The Roaring Traffic’s Boom
This weekend I chanced across the Lewis Mumford collection “From the Ground Up” on my bookshelves. The section titled “The Roaring Traffic’s Boom,” a selection of New Yorker pieces from 1955, makes for compelling reading, particularly for New Yorkers in light of some of the recent efforts (Times Square, etc.) by the NYC DOT.
Just recently, I was talking with someone about who had first quipped that the idea of trying fight congestion by building more roads was like trying to fight obesity by loosening one’s belt — a refrain I’ve heard from more than one person — and I think the answer has arrived, in Mumford’s essay “Renewed Circulation, Renewed Life.”
Most of the fancy cures that the experts have offered for New York’s congestion are based on the innocent notion that the problem can be solved by increasing the capacity of the existing traffic routes, multiplying the number of ways of getting in and out of town, or providing more parking space for cars that should have been lured into the city in the first place. Like the tailor’s remedy for obesity—letting out the seams of the trousers and loosening the belt—this does nothing to curb the greedy appetite that have caused the fat to accumulate. The best recent book on the subject, Urban Traffic, by Robert B. Mitchell and Chester Rapkin, takes quite another view—that traffic is but one “function of land use,” which is to say that streets and highways should not be treated as if they existed in a desert inhabited only by motorcars.

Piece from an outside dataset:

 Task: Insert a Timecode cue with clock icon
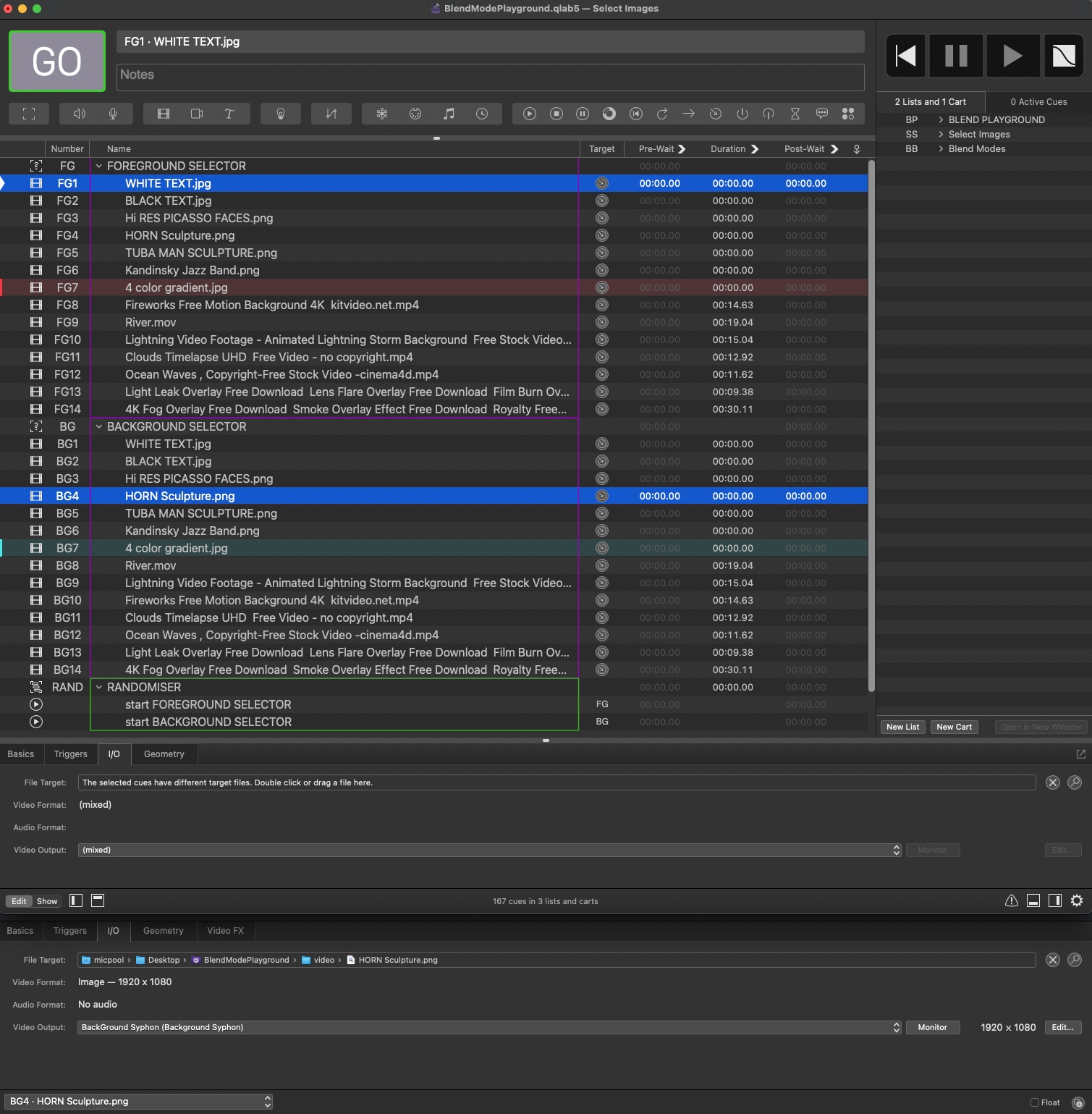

How different that attitude is from the prevalent conception, as succinctly summarized by a one-time city-planning commissioner: “The main purpose of traffic (surely) is to enable a maximum number of citizens to derive all possible benefits from the use of automobiles as a means of transportation, for business, convenience, and pleasure.” It is because this second conception of traffic is dominant that our cities have become a shambles.”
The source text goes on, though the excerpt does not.